I have an S3 folder with data in it, and am accessing it in quicksight using Athena. It is a large amount of data, and I keep getting this SQL timeout message.

"SQL_EXCEPTION Learn More

This is a general SQL error. This can be caused by query timeouts, resource constraints, unexpected DDL alterations before or during a query, and other database errors. Check your database settings and your query, and try again.
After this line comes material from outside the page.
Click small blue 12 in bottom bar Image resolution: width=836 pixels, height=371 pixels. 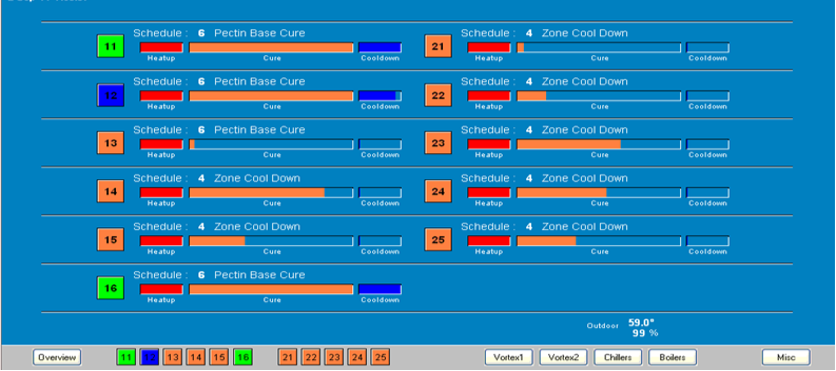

Error Details: Query timeout"

I’m generating the data using AWS glue, and importing it into S3. How can I go about getting this data into quicksight to avoid this error?

Hi @ineedqshelp

Partition Your Data: Ensure your Glue ETL job is partitioning the data effectively (e.g., by date, category, or another relevant key). You can check your partitions using:

SHOW PARTITIONS your_table_name;

Use Parquet/ORC Instead of CSV/JSON: Parquet and ORC are columnar formats that speed up queries. Convert your Glue job output to Parquet.
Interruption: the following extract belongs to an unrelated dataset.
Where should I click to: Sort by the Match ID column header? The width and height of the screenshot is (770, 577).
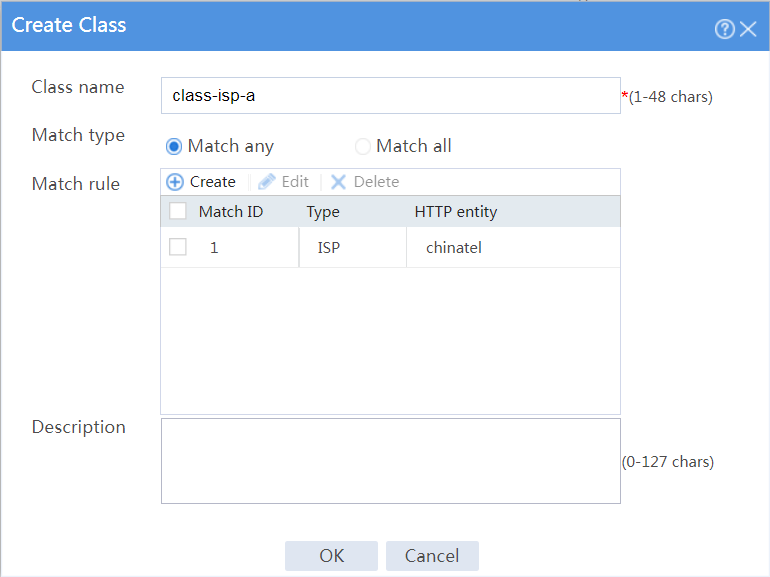[231, 212]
Please refer to the below documentations this might be helpful for you.

Thank you for the quick response, I’ll look at this and give an update.

Does the compression type matter, is snappy okay?

Hi @ineedqshelp

Yes, you can enable compression. Use Snappy or Zstd compression.

Snappy and Zstd (Zstandard) are commonly used compression formats for optimizing query performance in Amazon Athena.

Compression reduces the size of the data stored in S3, which helps Athena read less data, improving query performance and reducing costs.

Snappy: Fast compression/decompression, widely used with Parquet and ORC.
Zstd (Zstandard): Higher compression ratio than Snappy, but slightly slower decompression. Recommended for large datasets.

Please refer to the below documentation this might be helpful for you.

I tried using snappy with Parquet and snappy, and I’m still getting the import failed message, so I will try with zstd.